> **THE PROBLEM**: After finding "Instruction: Click the" in the data, write out its line and all following lines without change, up to and including the last one. Leave out pictures.

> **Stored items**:

__________________________________________________

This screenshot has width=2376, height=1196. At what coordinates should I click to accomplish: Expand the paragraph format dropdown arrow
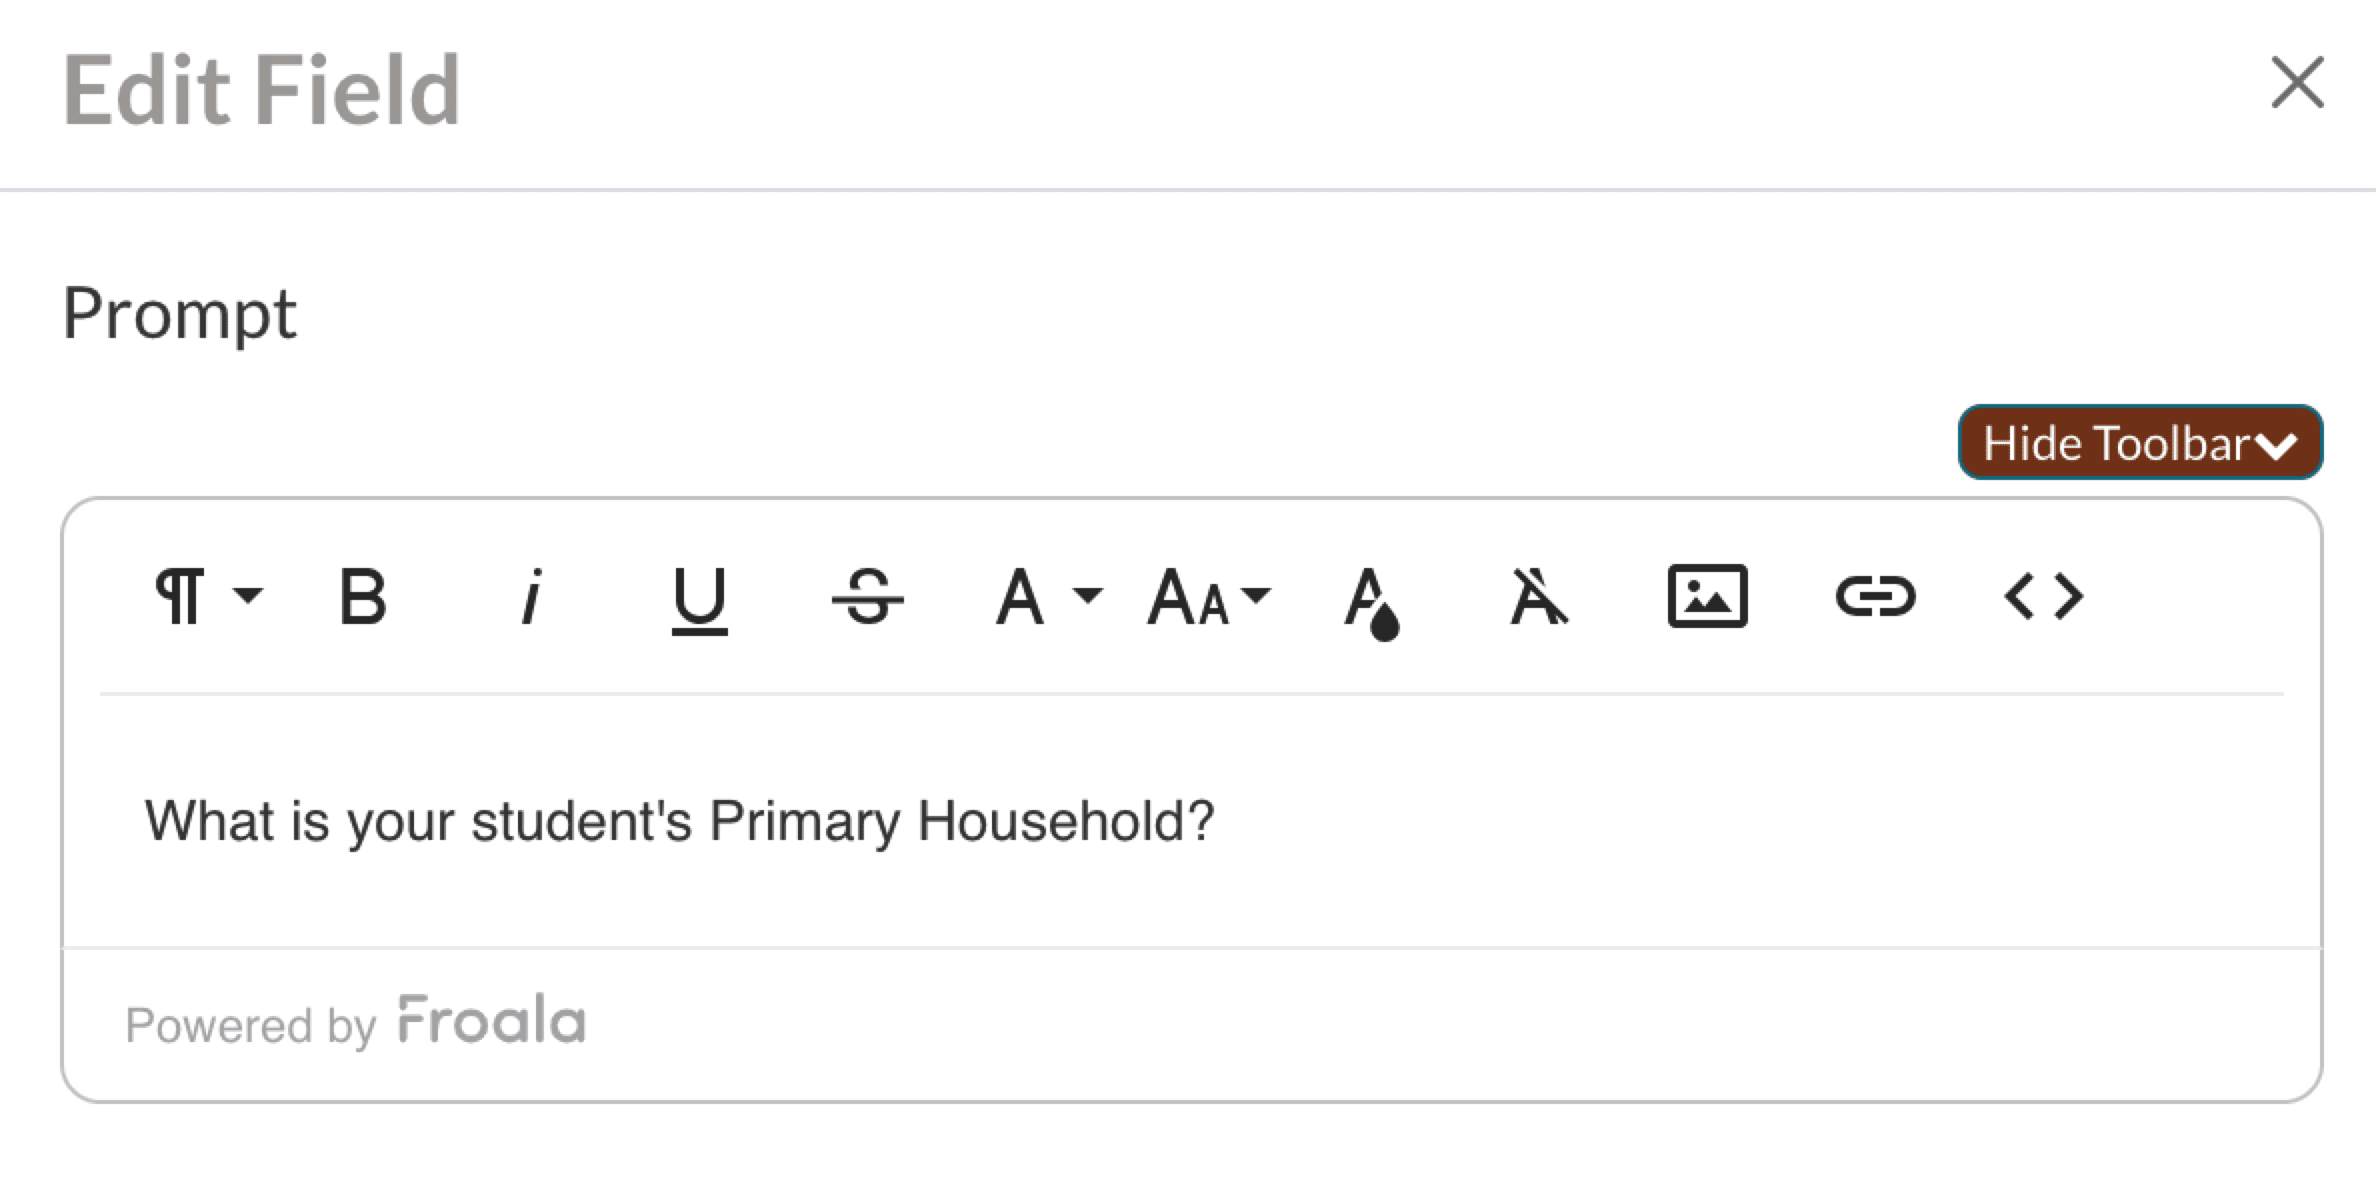247,596
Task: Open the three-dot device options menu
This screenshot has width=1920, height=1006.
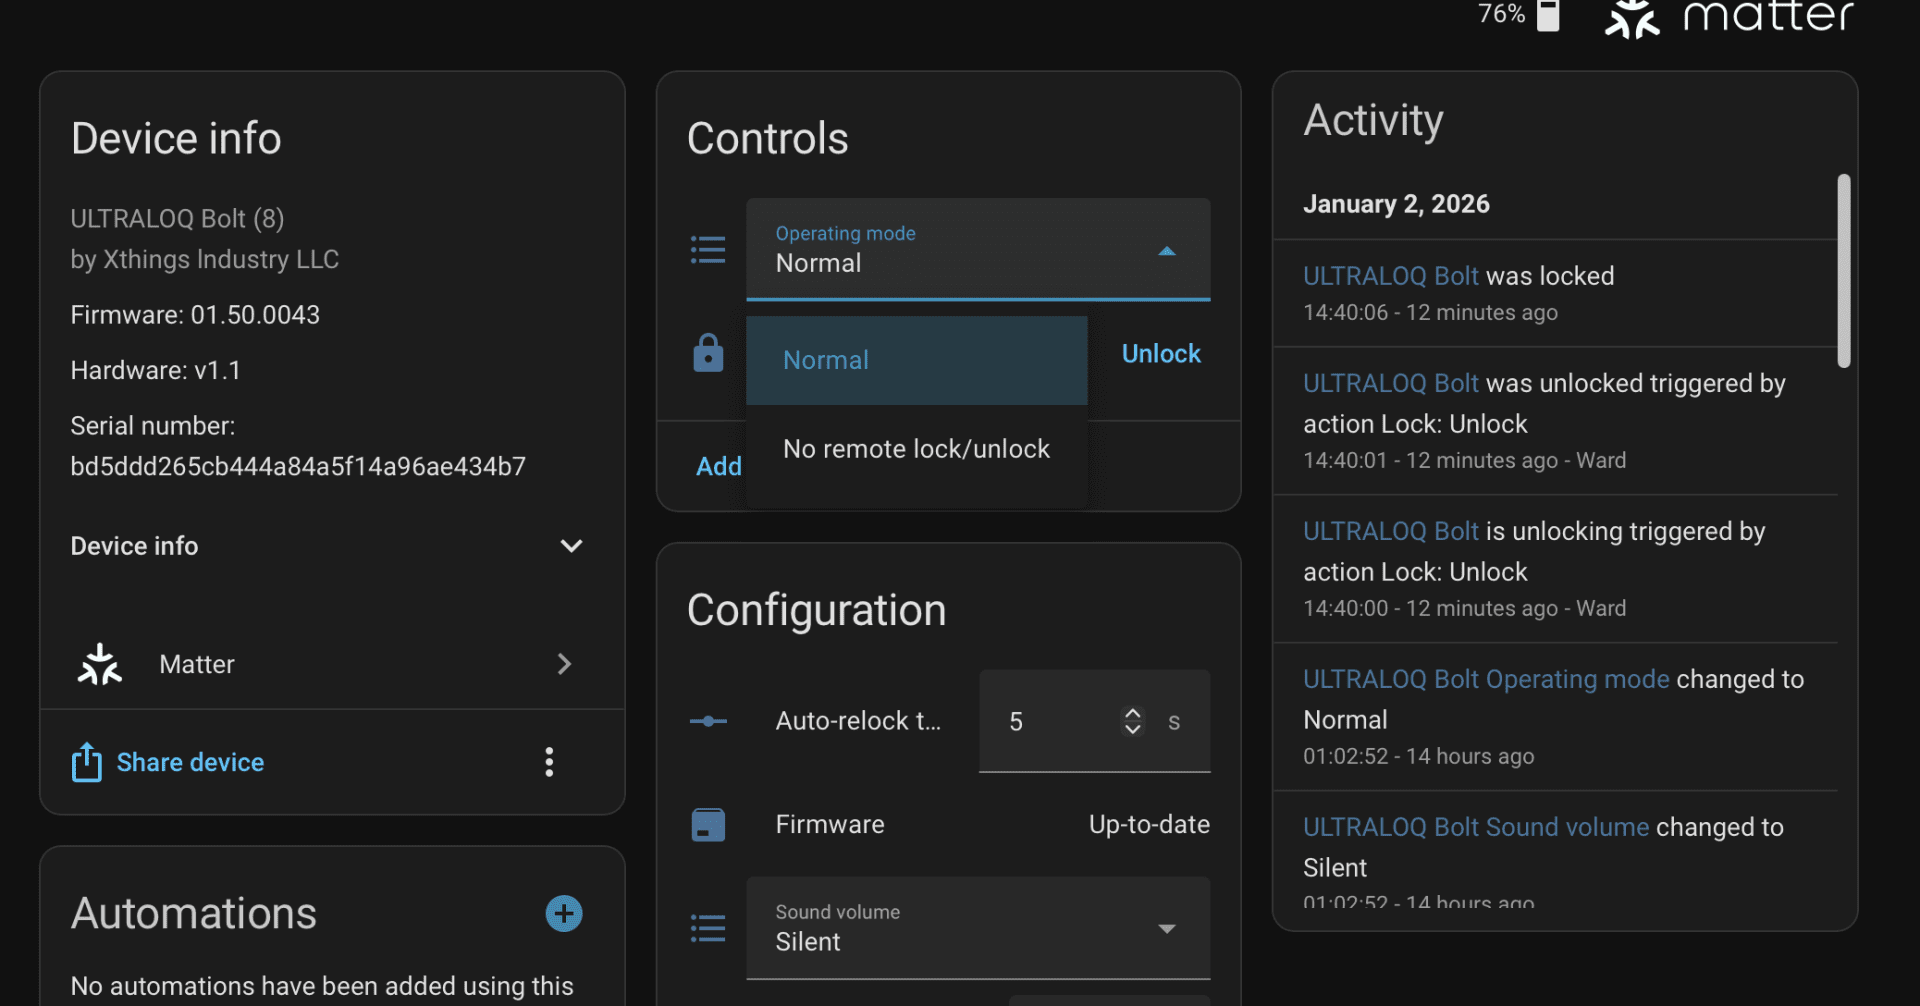Action: (549, 762)
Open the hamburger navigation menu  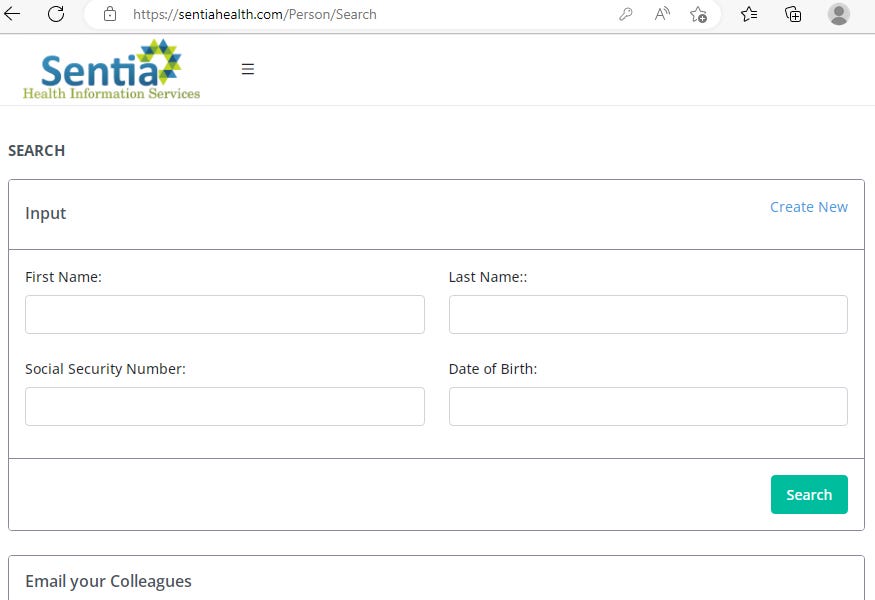coord(247,69)
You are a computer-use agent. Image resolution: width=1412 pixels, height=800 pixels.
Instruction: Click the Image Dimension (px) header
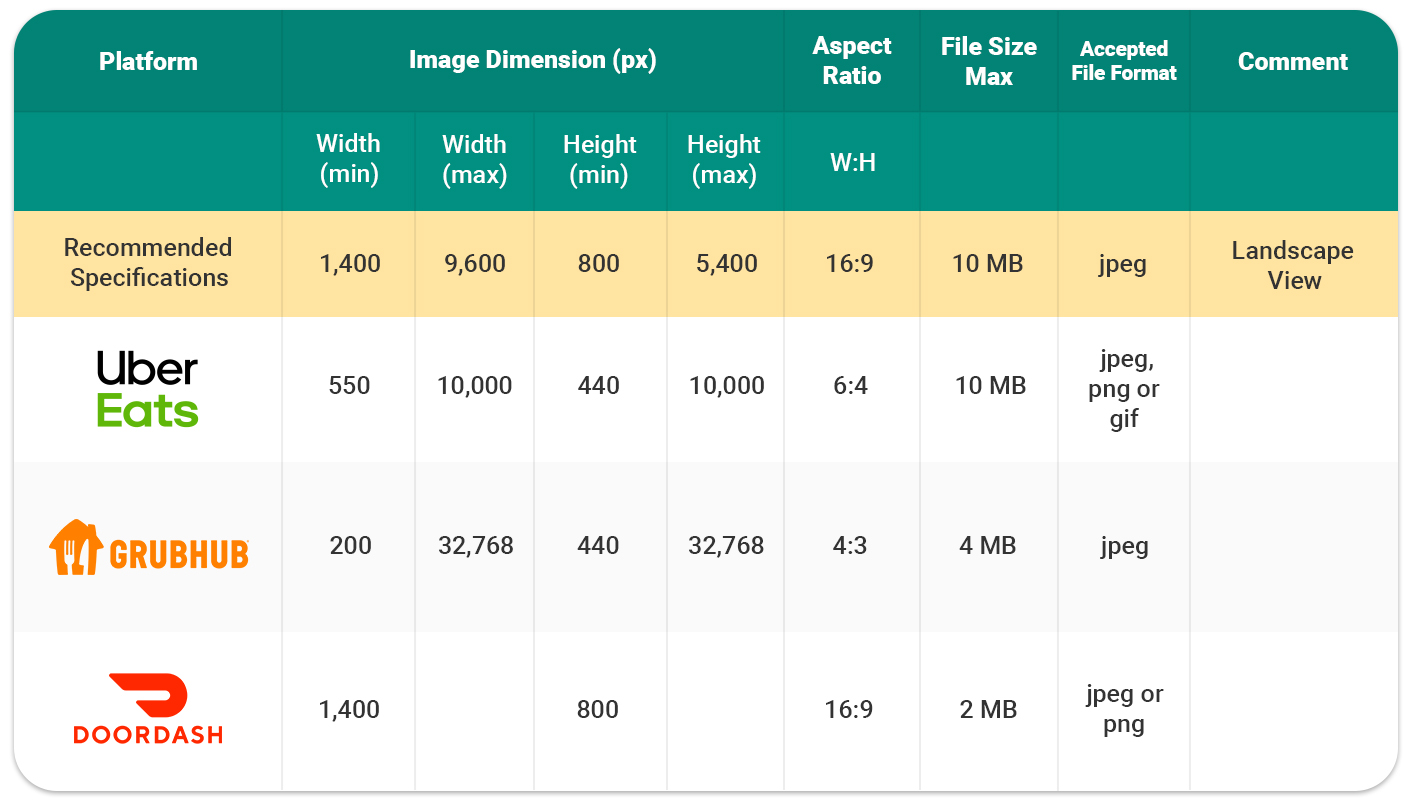click(532, 60)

__________________________________________________

> **RESPONSE BOX**:
Instruction: Click the Image Dimension (px) header
click(532, 60)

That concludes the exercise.